En pratique, c’est immesurable car on ne sait pas ce qu’il se passe à l’intérieur de l’interface conversationnelle. Quand je pose la même question que quelqu’un d’autre à ChatGPT, je n’obtiens pas la même réponse. La forme n’est pas la même, les liens dans les réponses générées ne sont pas toujours les mêmes, ou ils le sont mais pas dans le même ordre, les mêmes sources peuvent être présentées de manière positive, négative, neutre…
Il existe des outils qui envoient des centaines de prompts, des dizaines de fois, pour voir ce que cela génère. Mais cela ne donne que des tendances globales, une moyenne.

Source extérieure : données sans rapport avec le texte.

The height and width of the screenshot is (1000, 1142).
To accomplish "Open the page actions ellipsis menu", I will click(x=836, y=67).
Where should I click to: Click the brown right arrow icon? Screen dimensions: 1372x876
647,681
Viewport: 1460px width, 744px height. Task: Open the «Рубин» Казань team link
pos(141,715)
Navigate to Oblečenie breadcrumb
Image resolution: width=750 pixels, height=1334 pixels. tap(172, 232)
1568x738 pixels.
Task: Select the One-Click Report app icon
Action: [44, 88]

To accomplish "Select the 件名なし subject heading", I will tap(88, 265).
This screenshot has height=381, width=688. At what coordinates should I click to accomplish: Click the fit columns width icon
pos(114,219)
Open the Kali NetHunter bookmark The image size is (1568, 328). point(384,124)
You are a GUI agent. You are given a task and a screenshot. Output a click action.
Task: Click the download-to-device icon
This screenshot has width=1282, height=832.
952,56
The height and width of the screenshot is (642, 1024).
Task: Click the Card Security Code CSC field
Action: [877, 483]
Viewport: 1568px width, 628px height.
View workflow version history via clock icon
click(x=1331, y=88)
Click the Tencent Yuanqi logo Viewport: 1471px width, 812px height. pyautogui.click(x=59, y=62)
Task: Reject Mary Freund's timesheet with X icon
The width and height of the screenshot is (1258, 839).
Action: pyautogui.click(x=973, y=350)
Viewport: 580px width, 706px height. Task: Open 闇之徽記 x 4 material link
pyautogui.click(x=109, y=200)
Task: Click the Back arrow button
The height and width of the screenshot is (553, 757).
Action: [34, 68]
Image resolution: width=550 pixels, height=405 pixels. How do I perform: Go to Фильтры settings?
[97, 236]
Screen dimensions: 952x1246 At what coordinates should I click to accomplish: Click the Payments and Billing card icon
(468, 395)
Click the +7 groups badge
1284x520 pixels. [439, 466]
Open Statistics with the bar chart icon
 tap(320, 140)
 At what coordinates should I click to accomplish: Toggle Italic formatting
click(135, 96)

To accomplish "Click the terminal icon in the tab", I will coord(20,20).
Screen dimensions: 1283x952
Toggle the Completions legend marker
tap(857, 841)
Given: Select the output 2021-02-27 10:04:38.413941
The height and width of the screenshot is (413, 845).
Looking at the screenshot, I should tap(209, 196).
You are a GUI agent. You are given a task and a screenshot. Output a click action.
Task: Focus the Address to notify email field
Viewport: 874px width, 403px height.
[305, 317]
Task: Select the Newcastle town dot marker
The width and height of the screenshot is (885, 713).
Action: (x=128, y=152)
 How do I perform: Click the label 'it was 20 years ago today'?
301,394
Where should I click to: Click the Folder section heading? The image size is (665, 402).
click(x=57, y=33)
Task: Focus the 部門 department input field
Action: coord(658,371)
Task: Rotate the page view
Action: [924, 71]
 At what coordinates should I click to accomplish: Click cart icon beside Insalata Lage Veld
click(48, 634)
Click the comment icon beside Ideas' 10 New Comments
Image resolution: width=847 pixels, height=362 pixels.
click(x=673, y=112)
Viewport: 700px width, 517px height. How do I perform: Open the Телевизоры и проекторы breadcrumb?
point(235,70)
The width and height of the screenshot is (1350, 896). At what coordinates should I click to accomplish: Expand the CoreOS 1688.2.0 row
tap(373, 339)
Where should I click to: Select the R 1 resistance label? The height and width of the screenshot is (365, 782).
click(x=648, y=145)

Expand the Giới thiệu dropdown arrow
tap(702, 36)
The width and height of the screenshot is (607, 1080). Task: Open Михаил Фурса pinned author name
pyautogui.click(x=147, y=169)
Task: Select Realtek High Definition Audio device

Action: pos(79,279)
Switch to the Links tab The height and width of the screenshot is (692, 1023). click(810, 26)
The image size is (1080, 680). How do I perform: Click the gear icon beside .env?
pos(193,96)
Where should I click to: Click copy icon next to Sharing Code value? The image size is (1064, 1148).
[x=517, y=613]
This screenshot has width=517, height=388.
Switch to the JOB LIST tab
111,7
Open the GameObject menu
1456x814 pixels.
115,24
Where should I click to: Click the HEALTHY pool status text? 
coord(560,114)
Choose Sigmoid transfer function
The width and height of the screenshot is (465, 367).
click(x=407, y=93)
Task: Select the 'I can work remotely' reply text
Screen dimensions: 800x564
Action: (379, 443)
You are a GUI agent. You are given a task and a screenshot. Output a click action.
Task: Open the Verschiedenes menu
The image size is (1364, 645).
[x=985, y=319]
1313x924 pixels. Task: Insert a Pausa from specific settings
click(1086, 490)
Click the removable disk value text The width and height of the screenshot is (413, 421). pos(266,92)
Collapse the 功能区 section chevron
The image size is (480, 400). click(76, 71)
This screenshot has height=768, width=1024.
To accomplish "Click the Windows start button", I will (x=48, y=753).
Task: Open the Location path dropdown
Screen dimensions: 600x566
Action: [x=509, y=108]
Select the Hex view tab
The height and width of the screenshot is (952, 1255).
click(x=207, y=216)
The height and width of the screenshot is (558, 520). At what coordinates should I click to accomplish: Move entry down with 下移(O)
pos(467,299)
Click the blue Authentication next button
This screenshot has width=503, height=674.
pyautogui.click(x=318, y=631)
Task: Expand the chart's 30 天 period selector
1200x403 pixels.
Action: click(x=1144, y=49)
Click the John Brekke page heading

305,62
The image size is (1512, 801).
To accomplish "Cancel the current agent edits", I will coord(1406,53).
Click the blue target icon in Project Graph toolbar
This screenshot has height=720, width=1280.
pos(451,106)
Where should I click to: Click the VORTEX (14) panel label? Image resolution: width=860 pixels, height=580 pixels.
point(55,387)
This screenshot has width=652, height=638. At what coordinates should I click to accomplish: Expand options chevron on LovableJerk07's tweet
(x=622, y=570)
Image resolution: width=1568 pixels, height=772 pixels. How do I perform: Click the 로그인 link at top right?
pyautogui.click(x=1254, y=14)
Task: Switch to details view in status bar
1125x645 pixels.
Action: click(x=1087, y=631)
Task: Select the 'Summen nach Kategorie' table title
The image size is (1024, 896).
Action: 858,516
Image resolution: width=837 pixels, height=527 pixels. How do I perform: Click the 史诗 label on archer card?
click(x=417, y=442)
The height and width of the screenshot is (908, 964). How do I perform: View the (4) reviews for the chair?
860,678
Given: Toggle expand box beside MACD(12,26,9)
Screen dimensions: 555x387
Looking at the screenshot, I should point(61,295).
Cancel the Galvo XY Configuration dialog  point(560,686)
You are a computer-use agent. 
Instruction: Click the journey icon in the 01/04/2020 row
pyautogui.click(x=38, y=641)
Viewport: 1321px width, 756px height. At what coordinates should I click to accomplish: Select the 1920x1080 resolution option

Le marché du web est habitué à savoir s’il y a eu clic ou pas clic sur un lien. Or, avec l’IA générative, on mesure un pourcentage de « peut-être que votre marque est présente dans tel type de contexte, avec tel type de prompt ».
L’algorithme de Google, le PageRank, qui classe les résultats de recherche selon leur pertinence, était déjà considéré comme une boîte noire, tout le monde cherchant à en comprendre la logique sans réelles certitudes. Ce serait pire avec l’IA?
On ne sait rien de PageRank en lui-même mais les résultats dans Google sont visibles par tout le monde, tout le temps et de la même manière car il existe très peu de personnalisation, à part avec la géolocalisation. C’est ce qui a permis d’en déduire des choses.
Dans le search conversationnel, il faut faire des prompts pour avoir des résultats. Sauf que personne ne sait exactement comment les utilisateurs les formulent. Donc tout le monde fait travailler des LLM pour générer des listes de prompts et mesurer la visibilité de tel ou tel dans les réponses obtenues, mais cela ne reflète peut-être pas la réalité des échanges entre la majorité des utilisateurs et l’outil.
Il existe cependant un moyen de récupérer des vrais prompts: mettre un chatbot sur son propre site et récupérer ce que les gens tapent, pour savoir comment les visiteurs interagissent avec les contenus et comment le LLM réagit. Le site de voyages Kayak l’a fait (en intégrant ChatGPT, ndlr) pour cette raison.
Faudra-t-il travailler particulièrement son site et ses contenus, comme on le fait en SEO, pour augmenter sa visibilité?
En théorie, oui. Par exemple, les machines ont beau comprendre le langage naturel, elles sont beaucoup plus performantes face à des contenus structurés, de manière presque informatique. Du coup, il faudrait construire son contenu en fonction, ou doubler la version faite pour les humains par une version adressée aux robots d’indexation des IA, et qui serait non plus rédigée mais construite selon un format type base de données: lieu/fait/etc.
Car encore une fois, les bots de l’IA, qui actuellement ne font qu’extraire des données depuis internet, deviennent les intermédiaires entre l’humain et les contenus, les marques, les médias en ligne. Ce seront eux les « gatekeepers », ces acteurs qui régissent l’accès à l’information, sa diffusion, sa hiérarchisation. Après, les humains vont-ils réellement changer leur manière de faire du contenu pour plaire à du search conversationnel? La tendance actuelle le montre. A terme, on n’en sait rien.